- Aim of the task:
Give every line of the data again, exactly as it is written.

- Extracted information:
- Opening Delimiter -

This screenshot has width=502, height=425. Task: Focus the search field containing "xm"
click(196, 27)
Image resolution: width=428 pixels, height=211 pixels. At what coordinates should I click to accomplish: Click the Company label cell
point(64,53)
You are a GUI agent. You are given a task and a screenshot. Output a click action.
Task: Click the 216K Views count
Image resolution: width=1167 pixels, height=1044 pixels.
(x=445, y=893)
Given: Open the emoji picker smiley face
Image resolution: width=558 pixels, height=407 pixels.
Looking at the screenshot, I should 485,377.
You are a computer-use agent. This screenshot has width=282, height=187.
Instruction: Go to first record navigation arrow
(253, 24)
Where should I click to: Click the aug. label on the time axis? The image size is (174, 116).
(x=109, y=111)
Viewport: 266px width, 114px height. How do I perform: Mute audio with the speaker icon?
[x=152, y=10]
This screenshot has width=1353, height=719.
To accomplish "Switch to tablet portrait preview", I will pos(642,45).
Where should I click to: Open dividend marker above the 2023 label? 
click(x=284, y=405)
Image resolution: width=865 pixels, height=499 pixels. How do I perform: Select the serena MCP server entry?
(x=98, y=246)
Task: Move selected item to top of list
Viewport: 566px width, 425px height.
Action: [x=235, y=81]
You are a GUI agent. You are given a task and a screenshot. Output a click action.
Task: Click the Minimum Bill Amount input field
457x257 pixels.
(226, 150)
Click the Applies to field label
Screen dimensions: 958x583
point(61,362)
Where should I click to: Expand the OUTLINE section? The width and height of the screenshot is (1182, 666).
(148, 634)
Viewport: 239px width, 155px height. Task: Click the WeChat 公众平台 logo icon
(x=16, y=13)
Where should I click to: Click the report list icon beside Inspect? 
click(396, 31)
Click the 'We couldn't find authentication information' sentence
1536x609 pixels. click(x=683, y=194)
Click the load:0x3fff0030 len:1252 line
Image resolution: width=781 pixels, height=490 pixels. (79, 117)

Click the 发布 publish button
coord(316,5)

- Closing Delimiter -

- Written solution:
This screenshot has width=502, height=425. Task: Focus the search field containing "xm"
click(196, 27)
Image resolution: width=428 pixels, height=211 pixels. At what coordinates should I click to accomplish: Click the Company label cell
point(64,53)
You are a GUI agent. You are given a task and a screenshot. Output a click action.
Task: Click the 216K Views count
Image resolution: width=1167 pixels, height=1044 pixels.
(x=445, y=893)
Given: Open the emoji picker smiley face
Image resolution: width=558 pixels, height=407 pixels.
Looking at the screenshot, I should 485,377.
You are a computer-use agent. This screenshot has width=282, height=187.
Instruction: Go to first record navigation arrow
(253, 24)
Where should I click to: Click the aug. label on the time axis? The image size is (174, 116).
(x=109, y=111)
Viewport: 266px width, 114px height. How do I perform: Mute audio with the speaker icon?
[x=152, y=10]
This screenshot has width=1353, height=719.
To accomplish "Switch to tablet portrait preview", I will pos(642,45).
Where should I click to: Open dividend marker above the 2023 label? 
click(x=284, y=405)
Image resolution: width=865 pixels, height=499 pixels. How do I perform: Select the serena MCP server entry?
(x=98, y=246)
Task: Move selected item to top of list
Viewport: 566px width, 425px height.
Action: [x=235, y=81]
You are a GUI agent. You are given a task and a screenshot. Output a click action.
Task: Click the Minimum Bill Amount input field
457x257 pixels.
(226, 150)
Click the Applies to field label
Screen dimensions: 958x583
point(61,362)
Where should I click to: Expand the OUTLINE section? The width and height of the screenshot is (1182, 666).
(148, 634)
Viewport: 239px width, 155px height. Task: Click the WeChat 公众平台 logo icon
(x=16, y=13)
Where should I click to: Click the report list icon beside Inspect? 
click(396, 31)
Click the 'We couldn't find authentication information' sentence
1536x609 pixels. click(x=683, y=194)
Click the load:0x3fff0030 len:1252 line
Image resolution: width=781 pixels, height=490 pixels. (79, 117)

Click the 发布 publish button
coord(316,5)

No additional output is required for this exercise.